ACTIVITY 1:
In the press seminar article, return the text from "Assistant Professor Tsukamoto" up to and including "transmission electron microscope.", copied word for word.
ACTIVITY 2:
Which people are named in the press seminar article? List every one.

EXCERPT:

Tokyo Tech News
Image of metal atom in a cluster observed through a Transmission Electron Microscope (TEM) released
June 19, 2019
On May 22nd, Professor Kimihisa Yamamoto from the Institute of Innovation Research, Hybrid Materials Unit, and Assistant Professor Takamasa Tsukamoto of the same Institute, Laboratory for Chemistry and Life Science held a press seminar at Suzukakedai Campus about the "Yamamoto Atom Hybrid Project" of the Japan Science & Technology Agency (JST) Exploratory Research for Advanced Technology (ERATO). Five media attended the press seminar.
The Atom Hybridization method is a method for creating "sub-nano" size (about 1 nm) metallic clusters and multimetallic clusters by incorporating various combinations of multiple types of metal elements into cage-like molecules called "dendrimers (dendritic polymers)," making it possible to produce multimetallic clusters composed of various types of elements, which was difficult with existing techniques.
Professor Yamamoto explained the Atom Hybridization method in an easy-to-understand way using a model of multimetallic one-nanometer cluster and a dendrimer model made with a 3D printer.
Assistant Professor Tsukamoto explained that the Atom Hybridization method using dendrimers is a unique technology of the "Yamamoto Atom Hybrid Project" and that no other group is conducting similar research. They are making effort to devise a dendrimer structure for synthesizing sub-nanoparticles through the combining of several kinds of metals. Next, Associate Professor Takane Imaoka of the Institute of Innovative Research, Laboratory for Chemistry and Life Science demonstrated an observation of sub-nanoparticle using a transmission electron microscope.

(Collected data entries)
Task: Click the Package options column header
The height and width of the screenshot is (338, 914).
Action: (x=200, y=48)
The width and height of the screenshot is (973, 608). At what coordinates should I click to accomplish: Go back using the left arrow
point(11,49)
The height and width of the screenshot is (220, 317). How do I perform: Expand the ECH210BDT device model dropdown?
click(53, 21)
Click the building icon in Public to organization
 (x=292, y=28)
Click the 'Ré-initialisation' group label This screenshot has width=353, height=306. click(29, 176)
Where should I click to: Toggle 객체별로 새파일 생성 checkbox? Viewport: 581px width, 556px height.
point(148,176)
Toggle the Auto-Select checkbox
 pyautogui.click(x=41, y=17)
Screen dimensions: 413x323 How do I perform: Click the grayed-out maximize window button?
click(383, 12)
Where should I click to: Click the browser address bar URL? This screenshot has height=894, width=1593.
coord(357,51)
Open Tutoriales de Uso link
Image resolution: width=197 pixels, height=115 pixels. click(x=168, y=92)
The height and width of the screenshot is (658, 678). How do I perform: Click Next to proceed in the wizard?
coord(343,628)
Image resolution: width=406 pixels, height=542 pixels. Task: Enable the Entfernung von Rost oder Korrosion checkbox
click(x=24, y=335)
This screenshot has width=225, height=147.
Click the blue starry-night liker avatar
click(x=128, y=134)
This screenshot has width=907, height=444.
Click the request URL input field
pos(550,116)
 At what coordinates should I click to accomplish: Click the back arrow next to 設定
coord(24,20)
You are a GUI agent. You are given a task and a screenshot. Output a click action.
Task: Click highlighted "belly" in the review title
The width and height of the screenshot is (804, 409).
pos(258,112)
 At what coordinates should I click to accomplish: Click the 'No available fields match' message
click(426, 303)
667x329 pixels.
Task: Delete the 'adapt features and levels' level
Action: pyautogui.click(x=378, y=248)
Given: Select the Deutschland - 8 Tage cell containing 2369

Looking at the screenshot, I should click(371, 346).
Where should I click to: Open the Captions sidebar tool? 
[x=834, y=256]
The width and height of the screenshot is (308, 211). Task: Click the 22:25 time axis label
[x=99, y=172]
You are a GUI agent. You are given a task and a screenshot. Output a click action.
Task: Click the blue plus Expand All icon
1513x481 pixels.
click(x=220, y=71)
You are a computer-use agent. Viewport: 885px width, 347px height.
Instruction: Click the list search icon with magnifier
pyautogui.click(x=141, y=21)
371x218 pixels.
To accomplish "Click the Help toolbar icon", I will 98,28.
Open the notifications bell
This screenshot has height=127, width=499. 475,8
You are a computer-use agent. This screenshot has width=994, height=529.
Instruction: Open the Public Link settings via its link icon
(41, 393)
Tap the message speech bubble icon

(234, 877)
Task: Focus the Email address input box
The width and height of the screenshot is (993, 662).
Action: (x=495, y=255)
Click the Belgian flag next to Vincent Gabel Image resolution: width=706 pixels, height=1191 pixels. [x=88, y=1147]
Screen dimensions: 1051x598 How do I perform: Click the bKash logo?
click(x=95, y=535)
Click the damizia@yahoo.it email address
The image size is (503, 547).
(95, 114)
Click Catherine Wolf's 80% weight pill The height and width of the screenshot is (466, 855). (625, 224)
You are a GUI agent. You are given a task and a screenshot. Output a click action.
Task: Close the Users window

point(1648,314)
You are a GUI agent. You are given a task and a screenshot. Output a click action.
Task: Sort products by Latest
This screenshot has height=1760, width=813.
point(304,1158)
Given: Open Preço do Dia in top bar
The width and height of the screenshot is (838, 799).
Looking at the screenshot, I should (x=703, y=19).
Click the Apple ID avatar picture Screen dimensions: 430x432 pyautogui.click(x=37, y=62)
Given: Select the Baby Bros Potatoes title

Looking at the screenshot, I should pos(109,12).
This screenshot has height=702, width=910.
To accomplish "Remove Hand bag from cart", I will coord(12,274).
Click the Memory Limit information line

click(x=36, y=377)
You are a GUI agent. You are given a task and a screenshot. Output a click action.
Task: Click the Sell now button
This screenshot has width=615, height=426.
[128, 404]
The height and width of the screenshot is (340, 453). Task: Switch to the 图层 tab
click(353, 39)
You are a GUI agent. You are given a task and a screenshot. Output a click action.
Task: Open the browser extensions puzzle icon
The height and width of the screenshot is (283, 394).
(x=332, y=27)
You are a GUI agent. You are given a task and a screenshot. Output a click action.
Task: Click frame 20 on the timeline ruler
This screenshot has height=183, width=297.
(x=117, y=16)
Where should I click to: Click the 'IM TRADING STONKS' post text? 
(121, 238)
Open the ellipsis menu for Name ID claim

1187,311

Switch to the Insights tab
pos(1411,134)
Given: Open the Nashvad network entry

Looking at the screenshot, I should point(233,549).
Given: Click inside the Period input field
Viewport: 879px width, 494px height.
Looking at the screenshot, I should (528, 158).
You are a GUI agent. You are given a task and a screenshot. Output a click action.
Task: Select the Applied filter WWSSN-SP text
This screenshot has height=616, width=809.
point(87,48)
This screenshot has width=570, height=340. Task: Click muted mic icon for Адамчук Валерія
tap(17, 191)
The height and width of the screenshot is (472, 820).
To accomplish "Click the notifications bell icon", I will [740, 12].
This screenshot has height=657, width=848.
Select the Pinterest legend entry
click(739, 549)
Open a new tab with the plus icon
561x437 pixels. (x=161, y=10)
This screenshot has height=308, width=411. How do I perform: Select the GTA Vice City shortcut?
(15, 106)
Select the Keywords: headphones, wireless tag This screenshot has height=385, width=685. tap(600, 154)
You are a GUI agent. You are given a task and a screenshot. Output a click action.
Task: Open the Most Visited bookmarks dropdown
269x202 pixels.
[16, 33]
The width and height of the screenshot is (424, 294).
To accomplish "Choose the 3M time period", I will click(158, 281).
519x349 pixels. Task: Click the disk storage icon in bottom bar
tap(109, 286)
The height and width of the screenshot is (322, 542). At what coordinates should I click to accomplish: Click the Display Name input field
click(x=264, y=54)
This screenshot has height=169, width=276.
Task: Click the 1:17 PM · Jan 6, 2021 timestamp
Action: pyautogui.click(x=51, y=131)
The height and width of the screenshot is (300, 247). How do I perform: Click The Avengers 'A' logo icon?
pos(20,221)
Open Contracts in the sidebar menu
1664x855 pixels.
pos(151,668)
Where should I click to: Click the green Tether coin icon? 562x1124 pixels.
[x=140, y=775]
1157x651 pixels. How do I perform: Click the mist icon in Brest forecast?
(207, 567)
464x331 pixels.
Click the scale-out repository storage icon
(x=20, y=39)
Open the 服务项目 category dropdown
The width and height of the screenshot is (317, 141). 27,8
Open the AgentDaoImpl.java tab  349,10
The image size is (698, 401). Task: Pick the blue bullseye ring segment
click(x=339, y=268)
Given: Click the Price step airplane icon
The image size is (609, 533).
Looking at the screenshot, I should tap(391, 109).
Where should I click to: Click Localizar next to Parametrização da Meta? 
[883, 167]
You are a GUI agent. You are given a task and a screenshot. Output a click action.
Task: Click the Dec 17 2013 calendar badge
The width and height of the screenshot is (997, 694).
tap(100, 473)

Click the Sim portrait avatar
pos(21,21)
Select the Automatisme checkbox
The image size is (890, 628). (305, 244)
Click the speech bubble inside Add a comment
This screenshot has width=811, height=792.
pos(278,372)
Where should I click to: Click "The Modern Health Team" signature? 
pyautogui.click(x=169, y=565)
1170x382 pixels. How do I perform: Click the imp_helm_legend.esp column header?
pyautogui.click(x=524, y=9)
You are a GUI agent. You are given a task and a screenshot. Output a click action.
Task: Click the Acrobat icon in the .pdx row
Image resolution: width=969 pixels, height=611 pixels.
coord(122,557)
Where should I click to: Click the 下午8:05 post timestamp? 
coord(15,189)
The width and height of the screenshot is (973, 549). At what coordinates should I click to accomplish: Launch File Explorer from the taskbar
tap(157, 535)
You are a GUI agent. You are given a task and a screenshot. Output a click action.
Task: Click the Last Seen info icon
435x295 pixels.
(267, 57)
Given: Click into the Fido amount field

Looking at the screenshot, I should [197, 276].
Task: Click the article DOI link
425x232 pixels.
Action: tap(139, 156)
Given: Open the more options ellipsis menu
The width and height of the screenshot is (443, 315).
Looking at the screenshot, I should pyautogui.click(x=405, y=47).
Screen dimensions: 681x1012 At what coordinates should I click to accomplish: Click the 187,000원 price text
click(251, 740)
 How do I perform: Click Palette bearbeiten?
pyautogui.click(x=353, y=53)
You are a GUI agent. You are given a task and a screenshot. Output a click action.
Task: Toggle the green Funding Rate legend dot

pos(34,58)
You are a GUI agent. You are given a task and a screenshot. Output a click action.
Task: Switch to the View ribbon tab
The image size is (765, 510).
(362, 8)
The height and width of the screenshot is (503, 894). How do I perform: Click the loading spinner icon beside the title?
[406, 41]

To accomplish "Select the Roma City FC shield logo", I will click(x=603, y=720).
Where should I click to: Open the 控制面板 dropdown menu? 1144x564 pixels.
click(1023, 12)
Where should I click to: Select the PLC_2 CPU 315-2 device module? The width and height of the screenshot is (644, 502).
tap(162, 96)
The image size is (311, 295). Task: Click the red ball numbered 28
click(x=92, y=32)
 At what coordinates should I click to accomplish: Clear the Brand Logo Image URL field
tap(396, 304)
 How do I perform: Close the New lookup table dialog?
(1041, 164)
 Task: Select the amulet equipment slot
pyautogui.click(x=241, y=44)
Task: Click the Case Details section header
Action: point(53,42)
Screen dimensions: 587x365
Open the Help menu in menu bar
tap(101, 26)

EXERCISE ANSWER 1:
Assistant Professor Tsukamoto explained that the Atom Hybridization method using dendrimers is a unique technology of the "Yamamoto Atom Hybrid Project" and that no other group is conducting similar research. They are making effort to devise a dendrimer structure for synthesizing sub-nanoparticles through the combining of several kinds of metals. Next, Associate Professor Takane Imaoka of the Institute of Innovative Research, Laboratory for Chemistry and Life Science demonstrated an observation of sub-nanoparticle using a transmission electron microscope.

EXERCISE ANSWER 2:
Kimihisa Yamamoto
Takamasa Tsukamoto
Takane Imaoka